Short problem A
Answer these from the Delhi heat study text:
(i) By about how much can a modest increase in tree cover lower a neighbourhood's experienced temperature?
(ii) Which organisation carried out the research?
(iii) How many households did the survey cover?

___ Source excerpt

Study finds increasing tree cover can reduce experienced heat by around 1°C in Delhi neighbourhoods
Concrete expansion raises temperatures, but with a smaller impact than the cooling effect of trees
Poorer areas are hotter due to dense built-up spaces and limited access to cooling
Rising heat linked to sleep disruption, illness, loss of work and mental stress
Researchers call for neighbourhood-level heat plans and more urban greening to reduce inequality
Who feels the heat most in Delhi is shaped not just by temperature, but by trees and income, with greener neighbourhoods significantly cooler than those dominated by concrete, a new study has found.
A modest increase in tree cover can cool a neighbourhood’s experienced temperature by around 1 degrees Celsius (°C) — nearly double the warming caused by a comparable expansion of built-up concrete surfaces, according to new research by policy organisation Artha Global.
The findings, based on a survey of 2,368 households across all 70 of Delhi’s assembly constituencies combined with high-resolution satellite data, laid bare how sharply the physical shape of a city and the wealth of its residents determines who suffers most when temperatures rise.

______
___ Provided data

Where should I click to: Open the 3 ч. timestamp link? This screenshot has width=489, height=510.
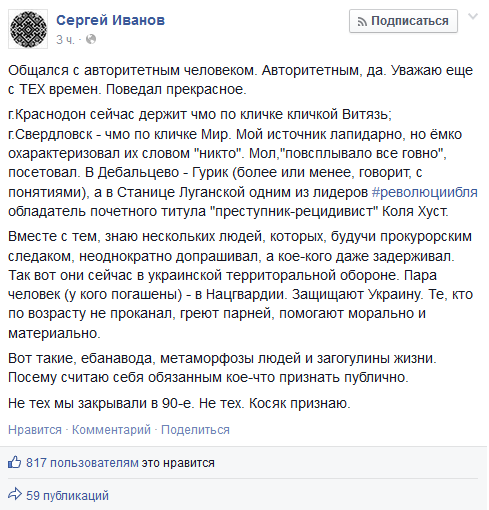pos(65,40)
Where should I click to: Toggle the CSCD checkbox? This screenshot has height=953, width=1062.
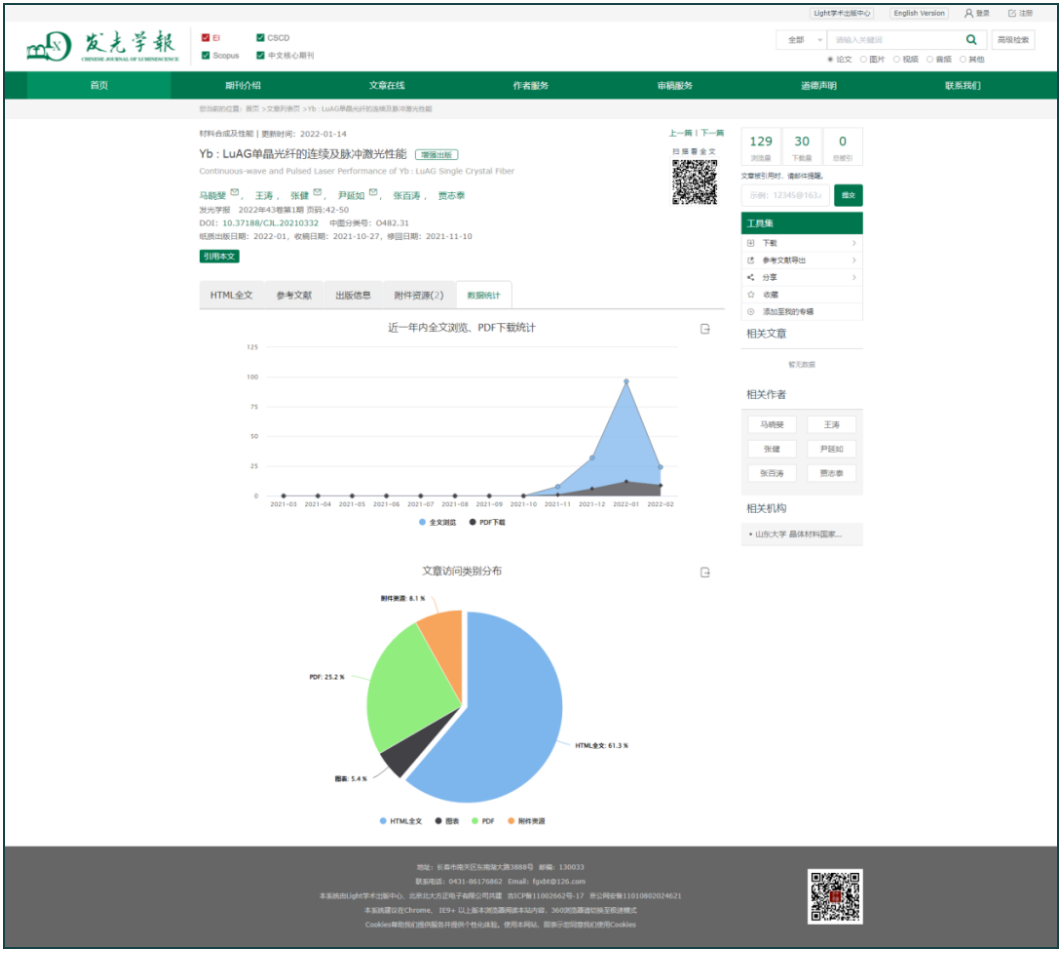261,38
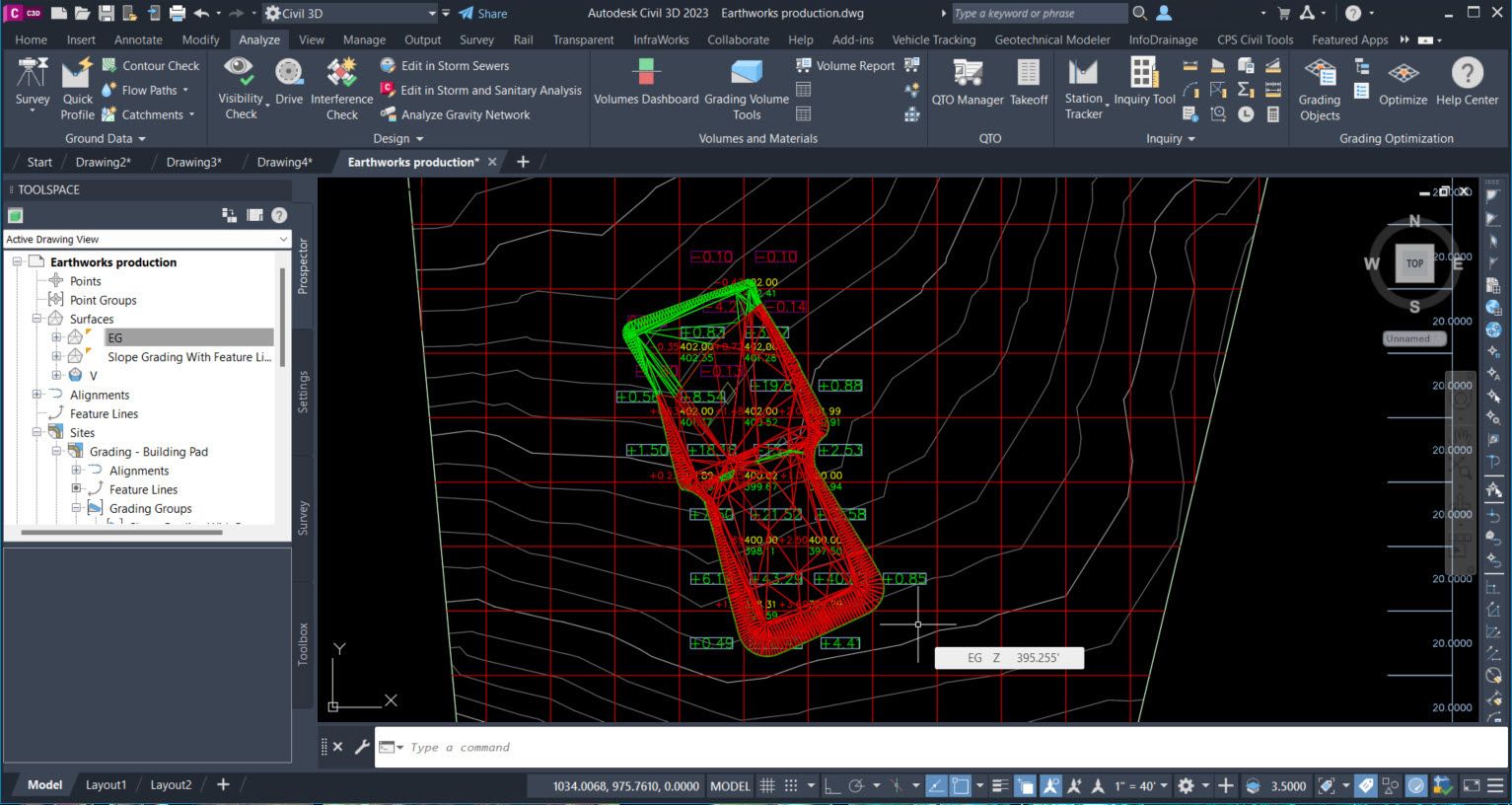The image size is (1512, 805).
Task: Switch to the Drawing3 document tab
Action: [193, 162]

______

Short problem B
Reproduce the records from the line containing "Where should I click to: Toggle" through the end of the records, with the pictures omitted.

Expected answer A
(i) Around 1°C.
(ii) Artha Global.
(iii) 2,368 households.

Expected answer B
Where should I click to: Toggle the CSCD checkbox? This screenshot has height=953, width=1062.
261,38
The image size is (1512, 805).
Task: Switch to the Drawing3 document tab
Action: [193, 162]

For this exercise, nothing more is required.